## YOUR INSTRUCTIONS:
Work through the data line by line, gathering every line that has the word "will".

## DATA FOR THIS TASK:
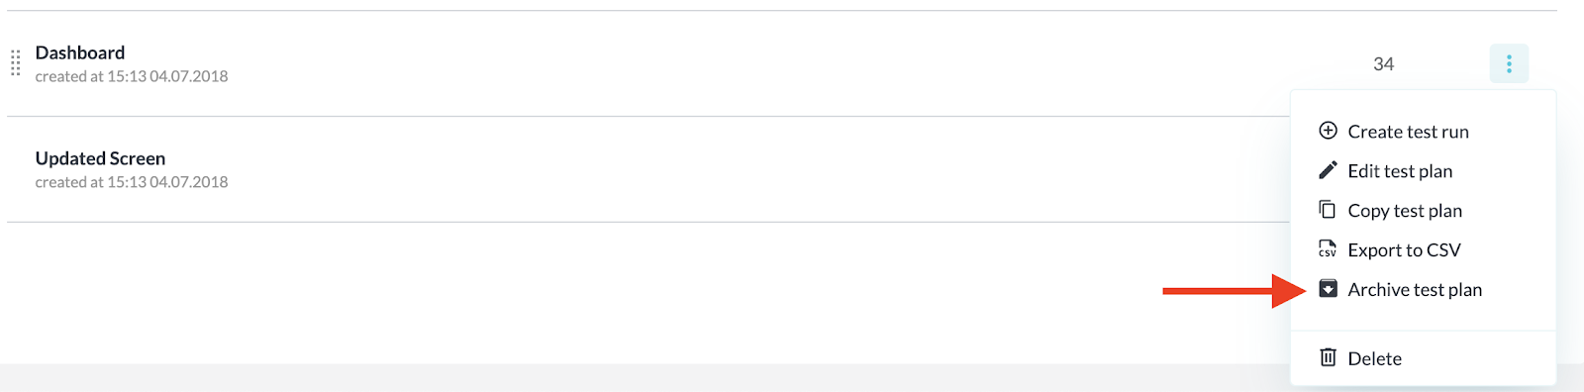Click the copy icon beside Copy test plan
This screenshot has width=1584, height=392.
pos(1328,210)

--

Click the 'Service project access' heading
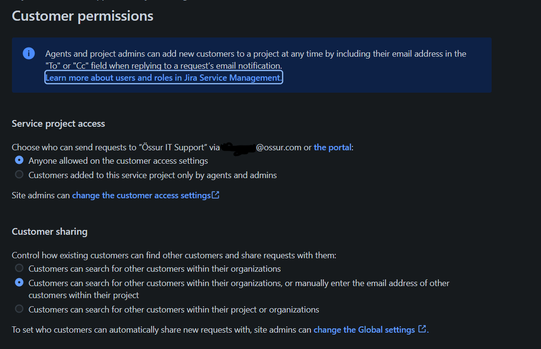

---

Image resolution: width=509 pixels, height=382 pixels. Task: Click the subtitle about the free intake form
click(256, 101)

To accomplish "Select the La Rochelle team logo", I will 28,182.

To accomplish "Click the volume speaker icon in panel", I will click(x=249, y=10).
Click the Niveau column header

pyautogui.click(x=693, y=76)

## ANSWER SPACE:
To accomplish "Select the La Rochelle team logo", I will 28,182.
To accomplish "Click the volume speaker icon in panel", I will click(x=249, y=10).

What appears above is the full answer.